_Work instruction_:
Every line below that holds the string "will" should be copied.

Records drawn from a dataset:
'''

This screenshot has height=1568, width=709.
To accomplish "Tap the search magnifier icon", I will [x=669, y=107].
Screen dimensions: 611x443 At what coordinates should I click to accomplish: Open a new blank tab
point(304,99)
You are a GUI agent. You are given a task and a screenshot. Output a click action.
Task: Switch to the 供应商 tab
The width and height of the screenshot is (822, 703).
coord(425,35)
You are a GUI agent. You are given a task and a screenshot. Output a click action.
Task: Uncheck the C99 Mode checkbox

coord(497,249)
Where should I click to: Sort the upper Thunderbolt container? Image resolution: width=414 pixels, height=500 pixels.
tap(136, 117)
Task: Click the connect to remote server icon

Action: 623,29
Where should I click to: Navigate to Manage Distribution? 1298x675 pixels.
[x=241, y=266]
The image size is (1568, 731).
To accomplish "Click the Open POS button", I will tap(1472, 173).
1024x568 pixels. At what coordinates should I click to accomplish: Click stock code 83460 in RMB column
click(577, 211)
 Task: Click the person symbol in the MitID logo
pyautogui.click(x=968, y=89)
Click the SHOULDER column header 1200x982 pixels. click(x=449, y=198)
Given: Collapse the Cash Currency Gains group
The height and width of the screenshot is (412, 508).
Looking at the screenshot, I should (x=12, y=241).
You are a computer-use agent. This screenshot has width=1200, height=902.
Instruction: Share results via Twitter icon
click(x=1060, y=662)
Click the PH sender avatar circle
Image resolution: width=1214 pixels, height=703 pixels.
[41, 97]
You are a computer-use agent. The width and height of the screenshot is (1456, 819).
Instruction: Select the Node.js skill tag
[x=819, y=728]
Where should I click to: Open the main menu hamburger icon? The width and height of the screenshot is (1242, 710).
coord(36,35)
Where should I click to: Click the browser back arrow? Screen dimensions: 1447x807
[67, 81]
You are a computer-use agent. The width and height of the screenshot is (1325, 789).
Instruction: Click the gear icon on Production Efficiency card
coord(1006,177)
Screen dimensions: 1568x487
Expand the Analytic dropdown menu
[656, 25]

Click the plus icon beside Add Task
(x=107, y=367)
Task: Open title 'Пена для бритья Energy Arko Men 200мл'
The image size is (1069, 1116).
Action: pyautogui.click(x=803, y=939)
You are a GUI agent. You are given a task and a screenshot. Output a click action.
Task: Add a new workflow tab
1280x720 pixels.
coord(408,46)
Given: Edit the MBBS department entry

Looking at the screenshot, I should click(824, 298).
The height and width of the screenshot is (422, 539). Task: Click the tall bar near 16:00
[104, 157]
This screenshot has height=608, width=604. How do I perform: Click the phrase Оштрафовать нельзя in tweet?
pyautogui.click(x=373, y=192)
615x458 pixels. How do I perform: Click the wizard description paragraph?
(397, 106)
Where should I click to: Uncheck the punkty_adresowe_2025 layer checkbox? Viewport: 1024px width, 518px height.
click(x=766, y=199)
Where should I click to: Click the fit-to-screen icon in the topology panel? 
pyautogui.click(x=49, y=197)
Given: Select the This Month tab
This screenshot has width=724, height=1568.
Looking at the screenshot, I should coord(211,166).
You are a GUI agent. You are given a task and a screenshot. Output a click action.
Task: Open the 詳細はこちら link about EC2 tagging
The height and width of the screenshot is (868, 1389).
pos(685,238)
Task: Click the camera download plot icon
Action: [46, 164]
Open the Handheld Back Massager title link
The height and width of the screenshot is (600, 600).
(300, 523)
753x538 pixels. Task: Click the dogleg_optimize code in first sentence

'''

_Exercise solution_:
To accomplish "Tap the search magnifier icon", I will [x=669, y=107].
To accomplish "Click the Open POS button", I will tap(1472, 173).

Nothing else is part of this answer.